**WHAT THE TASK REQUIRES:**
Search the data for the word "computer" and copy every line where it occurs.

**RAW DATA:**
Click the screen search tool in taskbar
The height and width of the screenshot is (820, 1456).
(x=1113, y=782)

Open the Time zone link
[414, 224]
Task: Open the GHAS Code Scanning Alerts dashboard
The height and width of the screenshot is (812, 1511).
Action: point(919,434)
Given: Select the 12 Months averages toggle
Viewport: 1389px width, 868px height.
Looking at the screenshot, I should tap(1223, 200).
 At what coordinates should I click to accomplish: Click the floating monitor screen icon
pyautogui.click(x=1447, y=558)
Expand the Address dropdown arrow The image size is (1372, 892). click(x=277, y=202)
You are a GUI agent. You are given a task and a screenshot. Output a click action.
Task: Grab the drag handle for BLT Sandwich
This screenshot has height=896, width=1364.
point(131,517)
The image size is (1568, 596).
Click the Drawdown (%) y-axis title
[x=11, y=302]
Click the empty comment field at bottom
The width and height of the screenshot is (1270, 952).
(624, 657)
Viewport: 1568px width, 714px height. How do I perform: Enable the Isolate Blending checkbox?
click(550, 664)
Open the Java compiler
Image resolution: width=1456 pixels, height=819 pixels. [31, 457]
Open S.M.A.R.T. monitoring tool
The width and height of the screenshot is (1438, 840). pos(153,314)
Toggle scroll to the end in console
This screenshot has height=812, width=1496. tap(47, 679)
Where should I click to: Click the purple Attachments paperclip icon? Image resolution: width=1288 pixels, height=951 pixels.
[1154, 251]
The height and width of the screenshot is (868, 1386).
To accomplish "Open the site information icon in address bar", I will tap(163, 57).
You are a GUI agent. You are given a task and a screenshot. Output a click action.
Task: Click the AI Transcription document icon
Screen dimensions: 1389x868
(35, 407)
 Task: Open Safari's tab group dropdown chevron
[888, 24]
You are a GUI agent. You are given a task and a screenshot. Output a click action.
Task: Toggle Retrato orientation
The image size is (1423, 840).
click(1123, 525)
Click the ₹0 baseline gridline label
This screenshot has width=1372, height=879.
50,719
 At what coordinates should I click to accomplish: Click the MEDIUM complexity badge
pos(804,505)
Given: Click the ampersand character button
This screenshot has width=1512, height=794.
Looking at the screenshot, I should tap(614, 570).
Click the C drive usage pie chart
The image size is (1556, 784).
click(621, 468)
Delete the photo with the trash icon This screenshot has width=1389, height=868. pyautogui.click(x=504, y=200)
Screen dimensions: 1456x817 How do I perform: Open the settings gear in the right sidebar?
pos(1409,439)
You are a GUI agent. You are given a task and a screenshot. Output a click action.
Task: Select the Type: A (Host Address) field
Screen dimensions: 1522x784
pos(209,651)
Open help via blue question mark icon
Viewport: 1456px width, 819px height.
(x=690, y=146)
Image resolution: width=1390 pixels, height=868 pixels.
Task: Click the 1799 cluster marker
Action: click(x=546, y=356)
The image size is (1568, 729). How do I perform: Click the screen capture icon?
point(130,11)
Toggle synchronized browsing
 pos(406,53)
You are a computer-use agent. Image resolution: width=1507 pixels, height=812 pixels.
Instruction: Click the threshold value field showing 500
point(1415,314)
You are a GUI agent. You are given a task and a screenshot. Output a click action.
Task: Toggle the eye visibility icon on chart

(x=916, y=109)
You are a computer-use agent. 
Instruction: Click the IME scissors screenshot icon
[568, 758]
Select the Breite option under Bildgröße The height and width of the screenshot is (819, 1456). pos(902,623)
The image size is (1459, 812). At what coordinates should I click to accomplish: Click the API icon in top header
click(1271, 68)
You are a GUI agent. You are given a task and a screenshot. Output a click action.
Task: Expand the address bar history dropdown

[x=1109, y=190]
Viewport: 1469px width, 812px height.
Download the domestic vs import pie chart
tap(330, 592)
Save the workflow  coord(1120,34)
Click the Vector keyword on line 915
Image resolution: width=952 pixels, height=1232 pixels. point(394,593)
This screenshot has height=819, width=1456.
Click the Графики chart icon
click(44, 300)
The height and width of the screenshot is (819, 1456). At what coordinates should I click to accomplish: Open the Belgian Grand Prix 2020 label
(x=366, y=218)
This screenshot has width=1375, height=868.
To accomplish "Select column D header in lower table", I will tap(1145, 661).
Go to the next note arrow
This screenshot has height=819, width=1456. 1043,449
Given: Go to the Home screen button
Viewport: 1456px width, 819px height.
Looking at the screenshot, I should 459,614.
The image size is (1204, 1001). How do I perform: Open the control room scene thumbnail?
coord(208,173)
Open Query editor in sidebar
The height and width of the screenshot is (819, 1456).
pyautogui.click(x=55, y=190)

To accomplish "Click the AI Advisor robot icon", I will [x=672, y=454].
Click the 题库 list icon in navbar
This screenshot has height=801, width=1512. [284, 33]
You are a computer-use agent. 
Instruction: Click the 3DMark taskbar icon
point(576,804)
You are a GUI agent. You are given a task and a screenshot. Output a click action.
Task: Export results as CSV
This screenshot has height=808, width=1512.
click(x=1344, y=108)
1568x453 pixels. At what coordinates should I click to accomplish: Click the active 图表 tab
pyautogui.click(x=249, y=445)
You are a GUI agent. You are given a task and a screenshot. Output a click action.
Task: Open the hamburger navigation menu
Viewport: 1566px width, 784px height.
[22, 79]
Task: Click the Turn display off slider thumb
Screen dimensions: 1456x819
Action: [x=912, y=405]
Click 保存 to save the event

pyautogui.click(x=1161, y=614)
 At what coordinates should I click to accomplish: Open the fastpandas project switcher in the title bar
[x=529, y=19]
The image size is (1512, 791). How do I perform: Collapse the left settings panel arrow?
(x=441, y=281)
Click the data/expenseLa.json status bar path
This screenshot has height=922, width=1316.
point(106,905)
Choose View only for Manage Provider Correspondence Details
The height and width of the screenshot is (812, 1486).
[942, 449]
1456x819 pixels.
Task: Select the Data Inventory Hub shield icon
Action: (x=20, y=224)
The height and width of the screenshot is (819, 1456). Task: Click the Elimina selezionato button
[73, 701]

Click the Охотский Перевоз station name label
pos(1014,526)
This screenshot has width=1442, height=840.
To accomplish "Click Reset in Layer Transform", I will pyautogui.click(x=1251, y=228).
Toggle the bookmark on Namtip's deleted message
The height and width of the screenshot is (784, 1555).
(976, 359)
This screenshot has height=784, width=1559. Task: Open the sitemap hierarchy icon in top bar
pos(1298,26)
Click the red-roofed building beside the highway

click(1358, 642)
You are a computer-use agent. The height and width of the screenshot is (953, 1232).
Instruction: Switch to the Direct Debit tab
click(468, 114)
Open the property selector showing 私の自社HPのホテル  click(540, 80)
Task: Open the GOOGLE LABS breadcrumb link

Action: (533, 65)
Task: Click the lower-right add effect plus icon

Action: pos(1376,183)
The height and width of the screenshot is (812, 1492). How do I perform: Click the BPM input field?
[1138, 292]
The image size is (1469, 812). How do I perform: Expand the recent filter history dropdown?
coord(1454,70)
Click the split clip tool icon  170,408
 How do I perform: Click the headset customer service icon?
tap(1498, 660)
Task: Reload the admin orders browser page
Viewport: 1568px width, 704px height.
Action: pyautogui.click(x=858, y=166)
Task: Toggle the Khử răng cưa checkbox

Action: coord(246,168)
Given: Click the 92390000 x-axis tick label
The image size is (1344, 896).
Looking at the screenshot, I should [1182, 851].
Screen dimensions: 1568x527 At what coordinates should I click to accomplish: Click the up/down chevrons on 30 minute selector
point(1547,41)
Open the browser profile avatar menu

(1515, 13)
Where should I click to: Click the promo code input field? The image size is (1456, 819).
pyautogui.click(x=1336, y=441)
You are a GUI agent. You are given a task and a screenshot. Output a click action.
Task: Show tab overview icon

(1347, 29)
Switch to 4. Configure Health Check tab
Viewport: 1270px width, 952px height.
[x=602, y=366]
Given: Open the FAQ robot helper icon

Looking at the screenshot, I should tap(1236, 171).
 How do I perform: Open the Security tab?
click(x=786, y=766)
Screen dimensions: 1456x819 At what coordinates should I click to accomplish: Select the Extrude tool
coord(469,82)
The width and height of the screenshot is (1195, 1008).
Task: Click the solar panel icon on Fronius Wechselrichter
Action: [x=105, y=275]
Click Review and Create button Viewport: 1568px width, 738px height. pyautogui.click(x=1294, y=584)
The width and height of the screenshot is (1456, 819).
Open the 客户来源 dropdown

**REPLY:**
You are a computer-use agent. Image resolution: width=1507 pixels, height=812 pixels.
You are a computer-use agent. 
You are a computer-use agent. 
You are a computer-use agent. The height and width of the screenshot is (953, 1232).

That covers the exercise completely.